Make an exact transcript of the lines in the data below, starting with the one containing "The image size is (448, 381)." and going on through the one containing "The image size is (1055, 786).", with both included and the pictures left out.

**Stored data:**
BEGIN

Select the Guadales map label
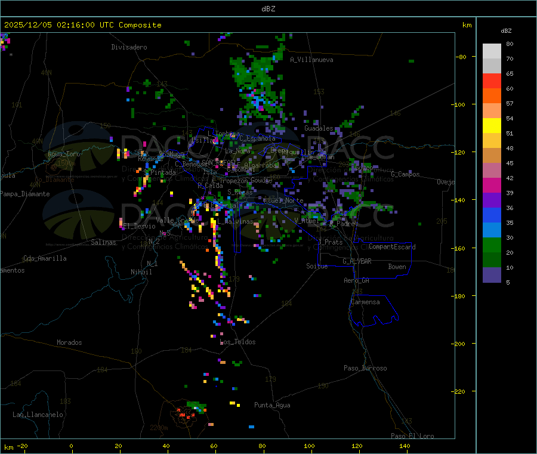The image size is (537, 454). pyautogui.click(x=319, y=128)
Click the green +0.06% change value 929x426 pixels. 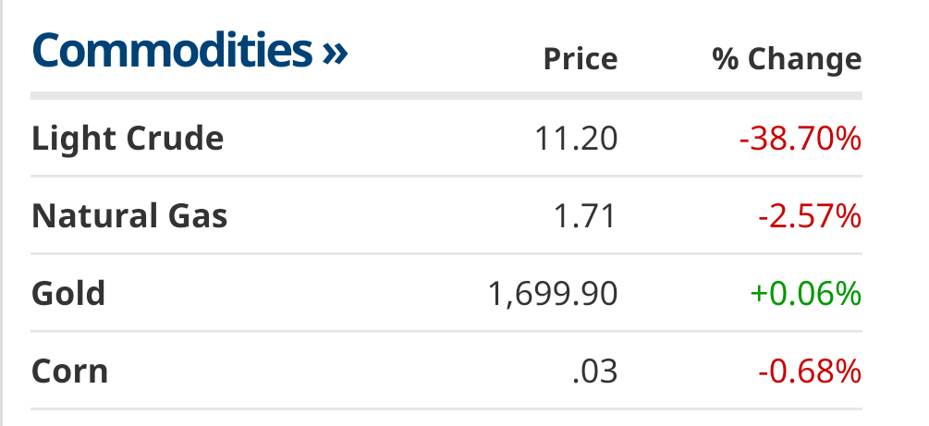coord(805,294)
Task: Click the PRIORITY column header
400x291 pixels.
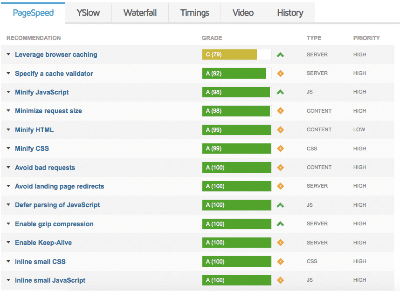Action: coord(366,38)
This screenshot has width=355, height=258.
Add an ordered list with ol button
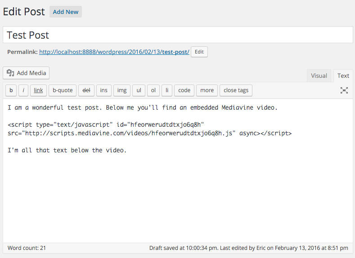153,90
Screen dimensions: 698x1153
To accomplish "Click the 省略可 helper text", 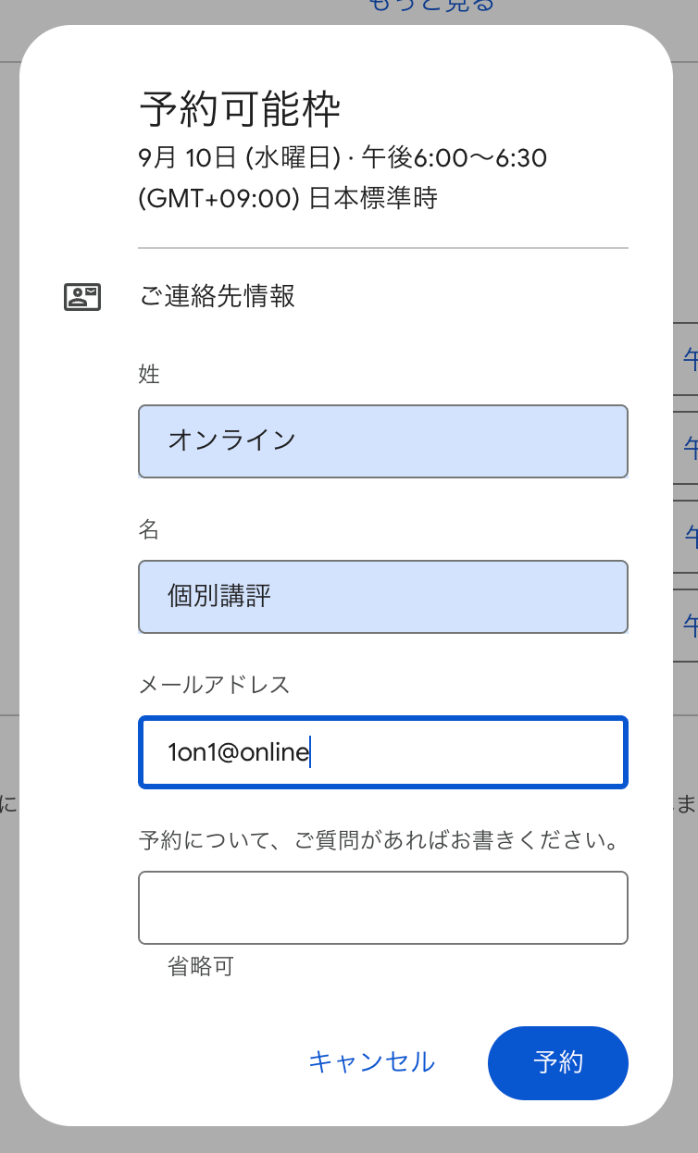I will (x=201, y=967).
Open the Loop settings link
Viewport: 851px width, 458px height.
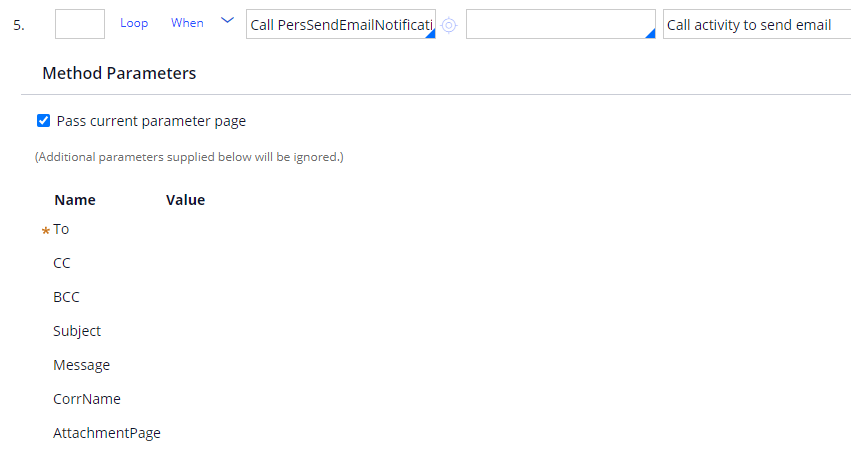pos(134,23)
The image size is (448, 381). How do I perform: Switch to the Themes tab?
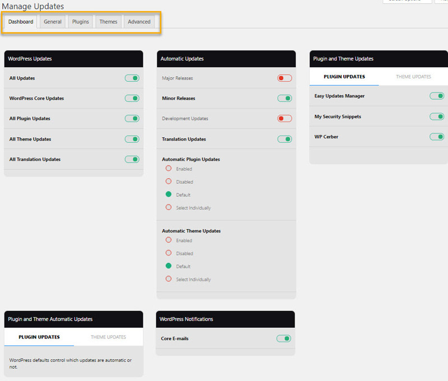[108, 21]
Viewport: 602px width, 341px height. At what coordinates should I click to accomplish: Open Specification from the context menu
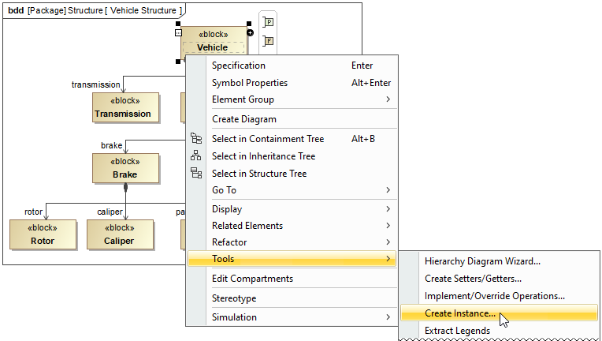point(239,66)
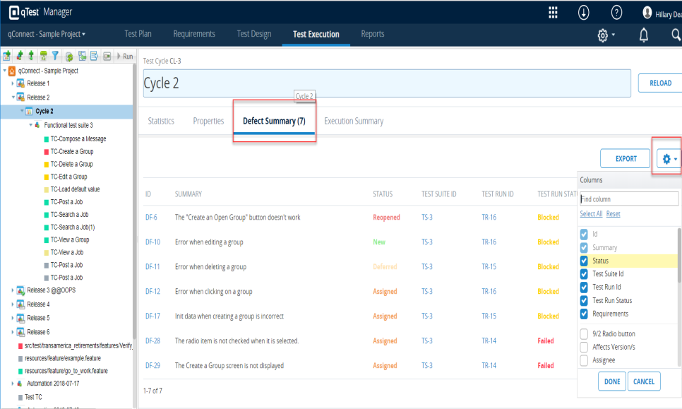The image size is (682, 409).
Task: Click the Run button in tree toolbar
Action: pyautogui.click(x=124, y=56)
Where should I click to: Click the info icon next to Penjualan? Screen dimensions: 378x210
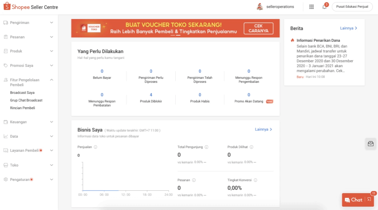point(95,147)
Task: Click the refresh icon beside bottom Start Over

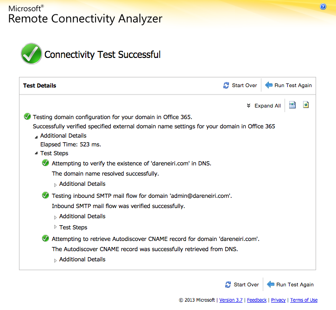Action: tap(228, 285)
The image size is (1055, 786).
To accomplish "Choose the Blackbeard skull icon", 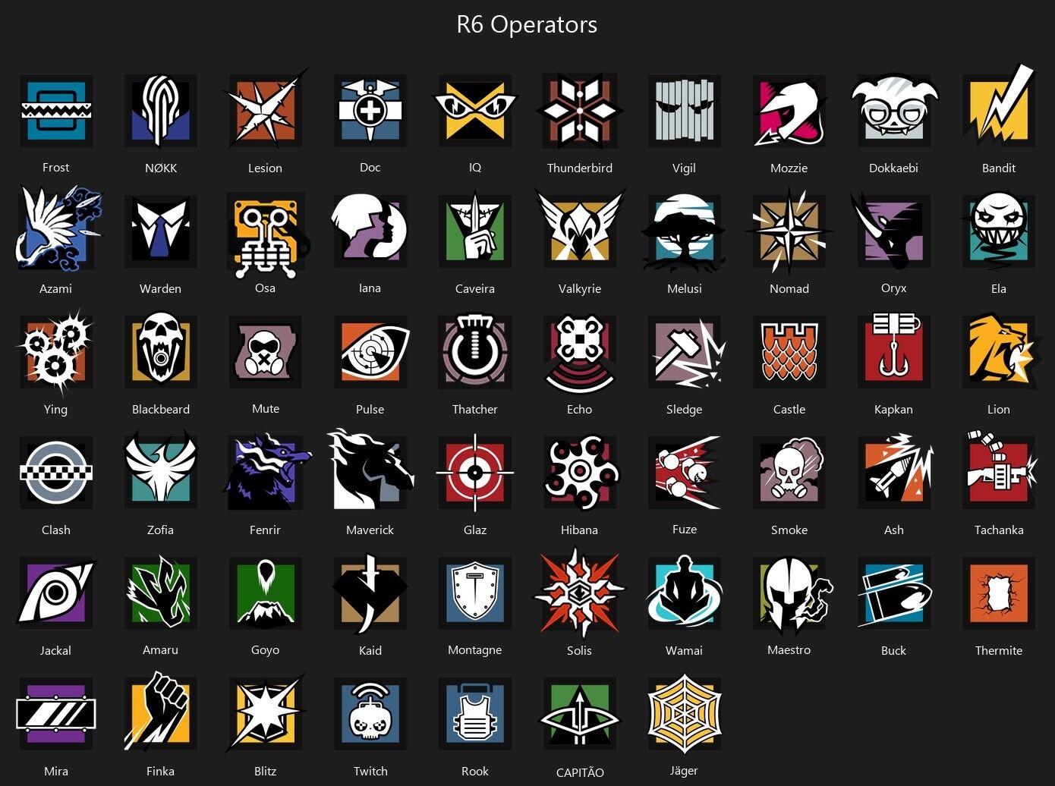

END

**Result for this exercise:**
The image size is (448, 381). How do I perform: Switch to the Themes tab?
[108, 21]
Viewport: 602px width, 341px height. At what coordinates should I click to accomplish: Open Specification from the context menu
point(239,66)
The image size is (682, 409).
Task: Click the Run button in tree toolbar
Action: pyautogui.click(x=124, y=56)
Where should I click to: Click the info icon next to Penjualan? Screen dimensions: 378x210
point(95,147)
Task: Click the refresh icon beside bottom Start Over

Action: tap(228, 285)
The image size is (1055, 786).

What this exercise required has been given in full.